**CONJUNTO DE TAREFAS**
A) Segundo o texto sobre a transfusão de sangue em Testemunhas de Jeová, qual remédio constitucional cabe contra o constrangimento ilegal?
B) Reproduza o trecho do texto sobre a transfusão de sangue em Testemunhas de Jeová que vai de "Importante ressaltar que" até "religioso e espiritual.".

Impor a uma Testemunha de Jeová a prática de uma conduta que fere seu íntimo é atentar contra sua dignidade, intimidade, inviolabilidade e liberdade de escolha, à autodeterminação do próprio corpo, bem como vai de encontro ao princípio da legalidade (artigo 5.º, inciso II, da CF/88).

Em uma situação delicada como esta, o médico tem o dever de informar claramente o paciente acerca de todas as circunstâncias que envolvem seu estado de saúde, dando-lhe a possibilidade de escolher o tratamento que melhor lhe aprouver, respeitando suas convicções. Trata-se do denominado consentimento informado – o médico deve orientar o paciente e esclarecer todos os métodos que podem ser usados, opções de diagnóstico e os tratamentos disponíveis e mais adequados ao caso.

Importante ressaltar que a negativa de submeter-se à transfusão sanguínea não torna o seguidor desta religião uma pessoa que desistiu da vida ou queira se entregar à morte, tampouco que acredita na cura exclusivamente pela fé. Pelo contrário: a resistência limita-se ao recebimento de sangue, o que não dispensa as demais formas de tratamento alternativo, que não tenha este elemento tão invasivo do ponto de vista religioso e espiritual.

Retomando o caso narrado pelo professor, este em uma situação concreta opinou pela realização do procedimento mesmo contra a vontade do paciente, o que acabou sendo efetivado. Algum tempo depois, esta pessoa moveu-se a seu gabinete e informou que aquele ato – que na visão do Promotor iria resguardar sua vida – em realidade havia acabado com ela. Renegado por sua família e afastado de seu círculo social, por ser considerado por seus pares como impuro e maculado, sua “vida” limitava-se a sobreviver, dia após dia, sem qualquer esperança de retomar os laços perdidos.

Assim, temos que não é lícito e legítimo ao Estado tentar obrigar, através do deferimento judicial de medidas liminares ilegais, uma Testemunha de Jeová a receber transfusão de sangue, o que pode ser caracterizado como constrangimento ilegal (nos casos em que o paciente mal consegue se mover, ou encontra-se acamado, sendo visivelmente ameaçada sua integridade), tendo como remédio constitucional o habeas corpus preventivo (artigo 5.º, inciso LXVIII, da Carta Magna).

[Registros salvos]

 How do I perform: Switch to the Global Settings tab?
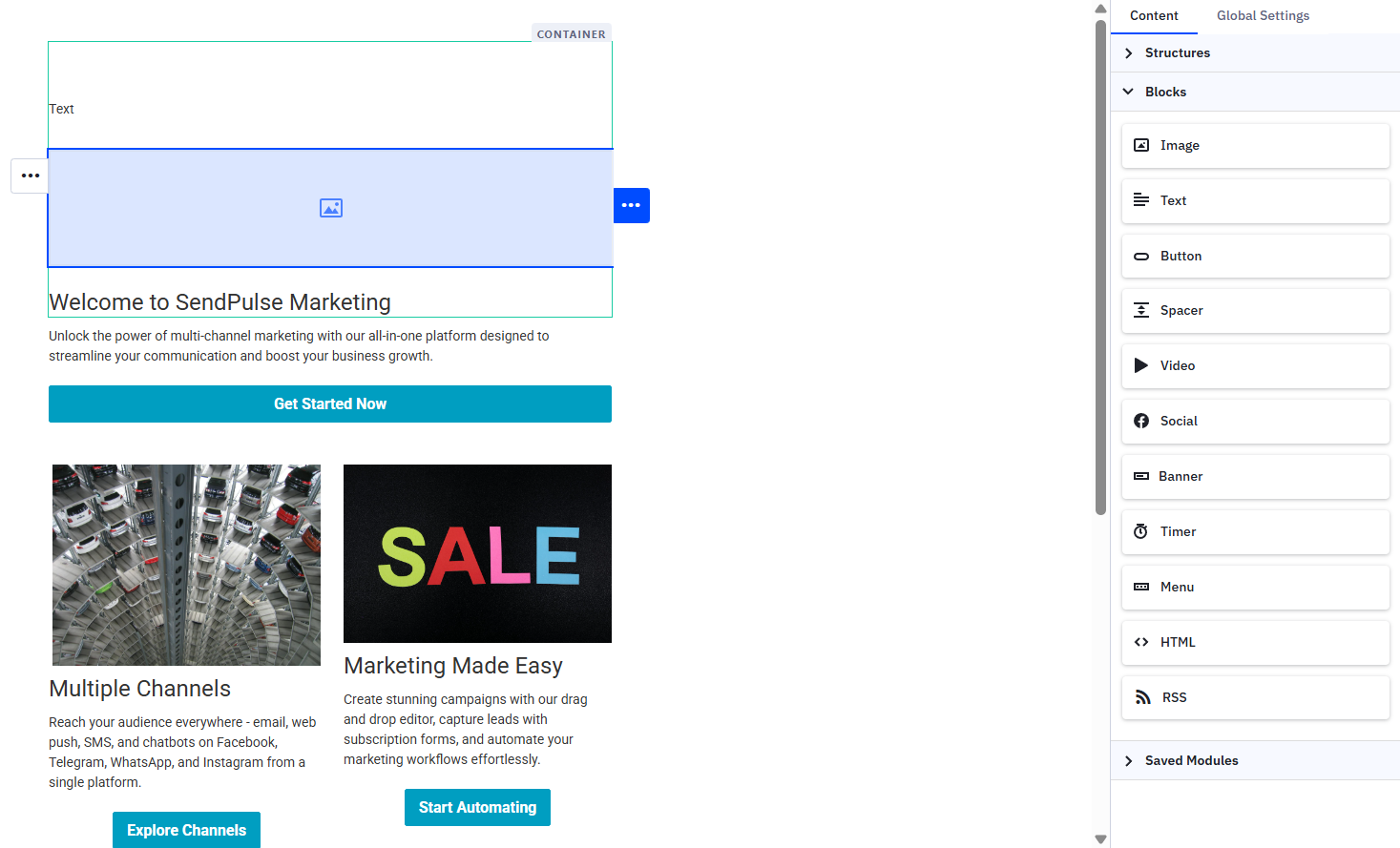pos(1263,15)
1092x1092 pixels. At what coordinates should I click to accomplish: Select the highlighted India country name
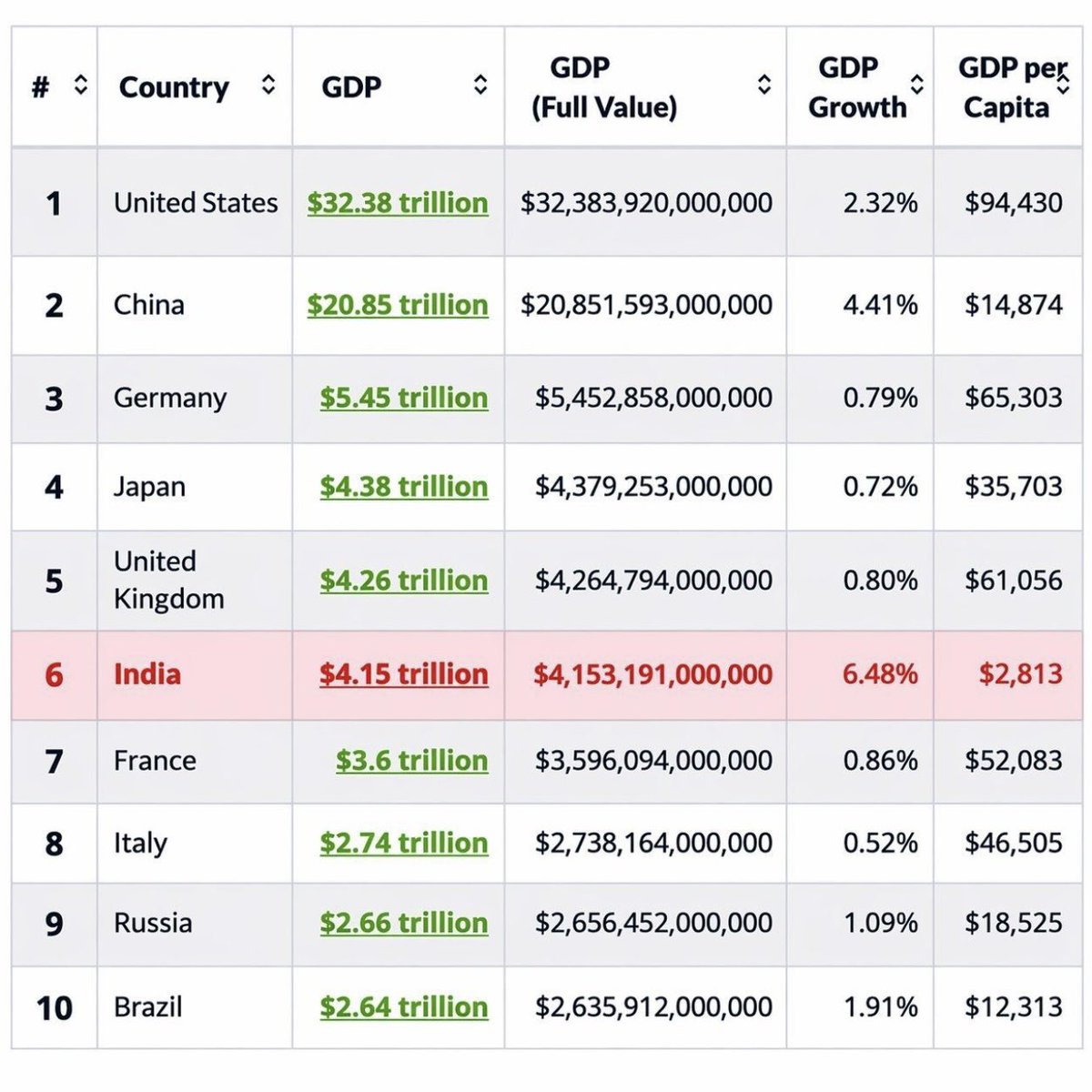tap(147, 674)
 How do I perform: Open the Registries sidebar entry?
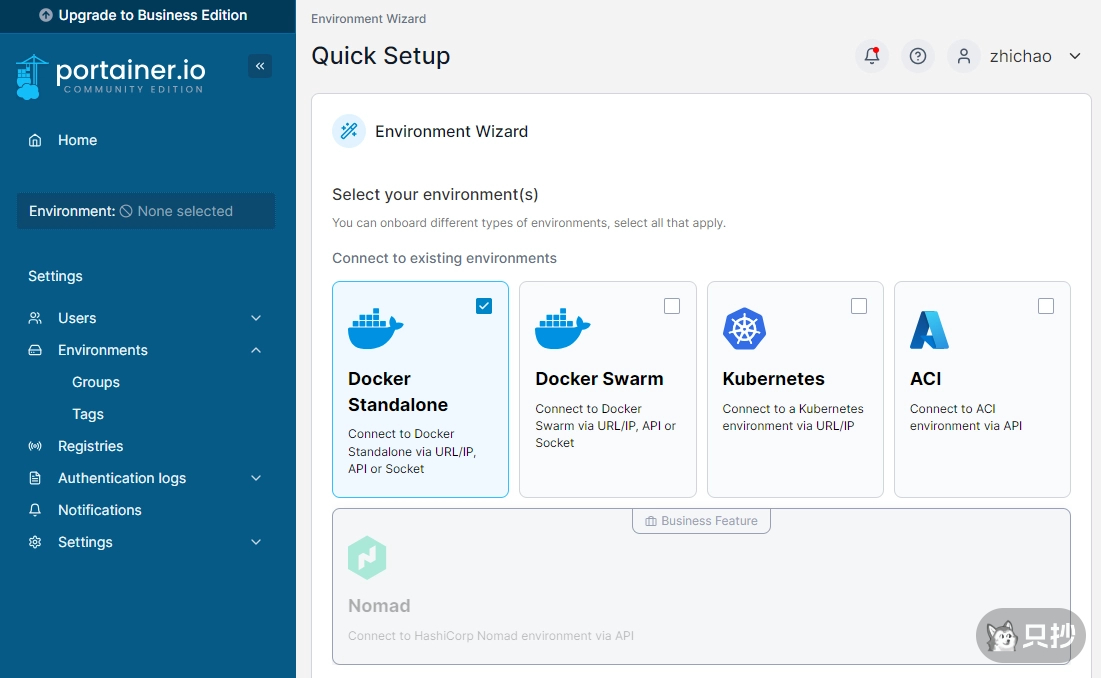[x=90, y=446]
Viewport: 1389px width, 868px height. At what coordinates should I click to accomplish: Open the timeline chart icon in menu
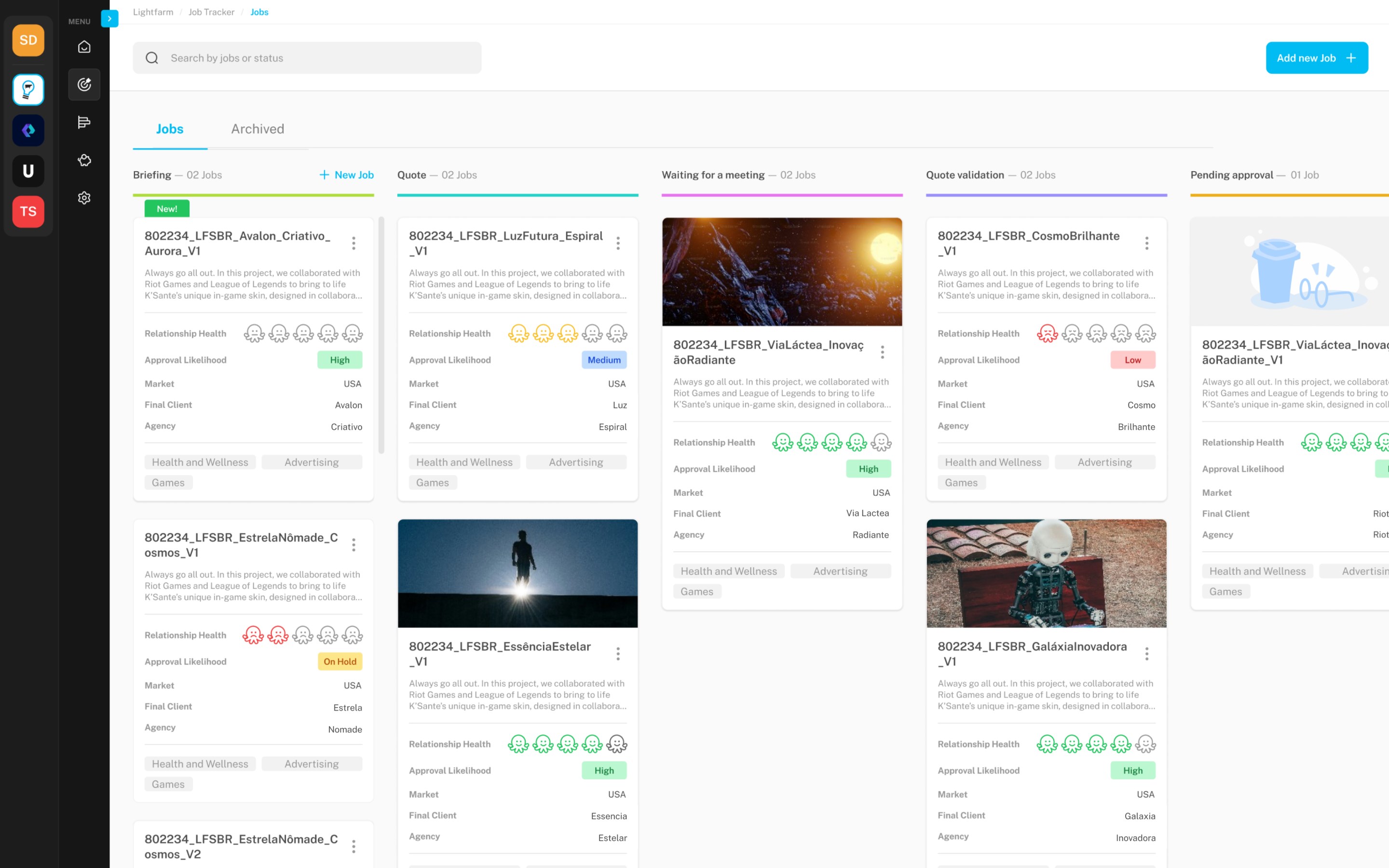[84, 122]
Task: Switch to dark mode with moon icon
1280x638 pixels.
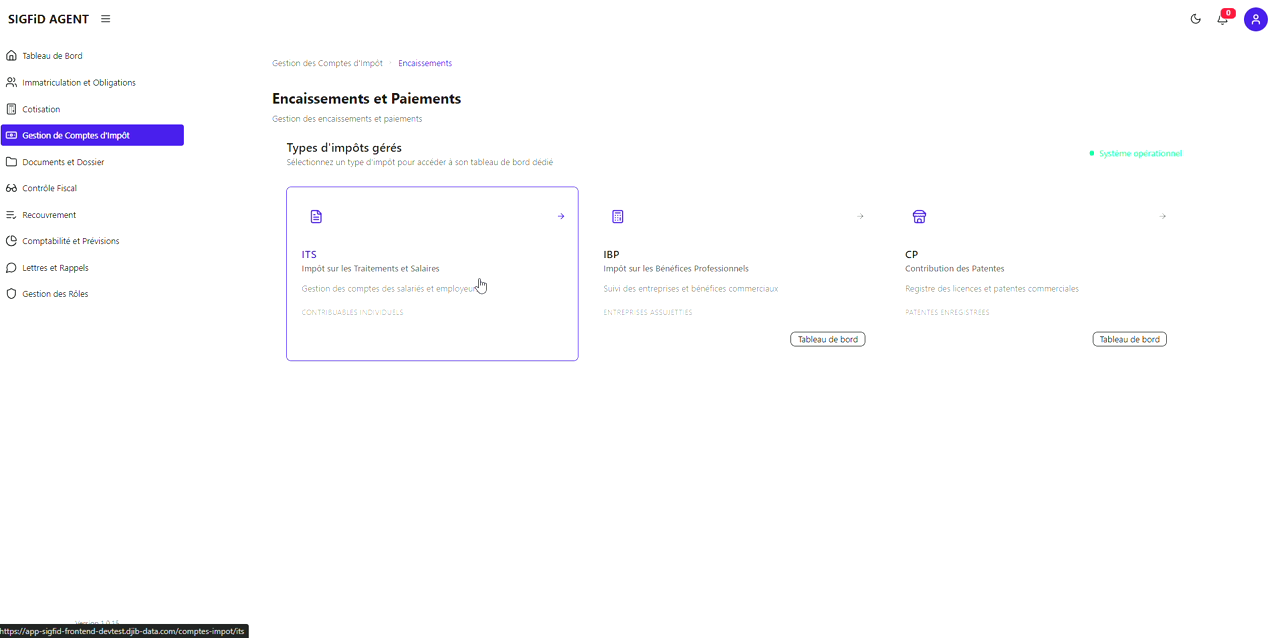Action: coord(1195,19)
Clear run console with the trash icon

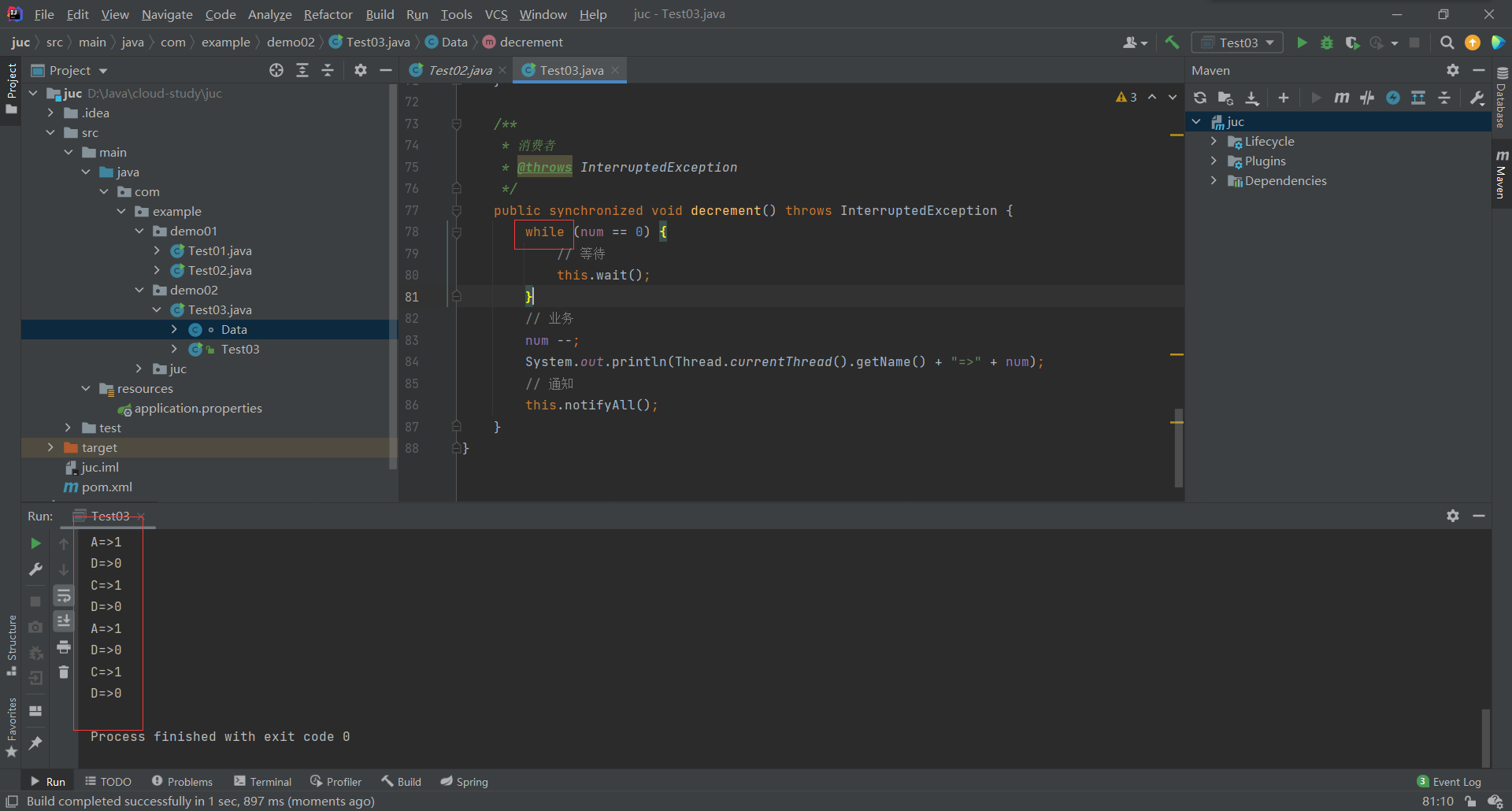click(64, 672)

**RESPOSTAS DAS TAREFAS**
A) O habeas corpus preventivo, previsto no artigo 5.º, inciso LXVIII, da Carta Magna.

B)
Importante ressaltar que a negativa de submeter-se à transfusão sanguínea não torna o seguidor desta religião uma pessoa que desistiu da vida ou queira se entregar à morte, tampouco que acredita na cura exclusivamente pela fé. Pelo contrário: a resistência limita-se ao recebimento de sangue, o que não dispensa as demais formas de tratamento alternativo, que não tenha este elemento tão invasivo do ponto de vista religioso e espiritual.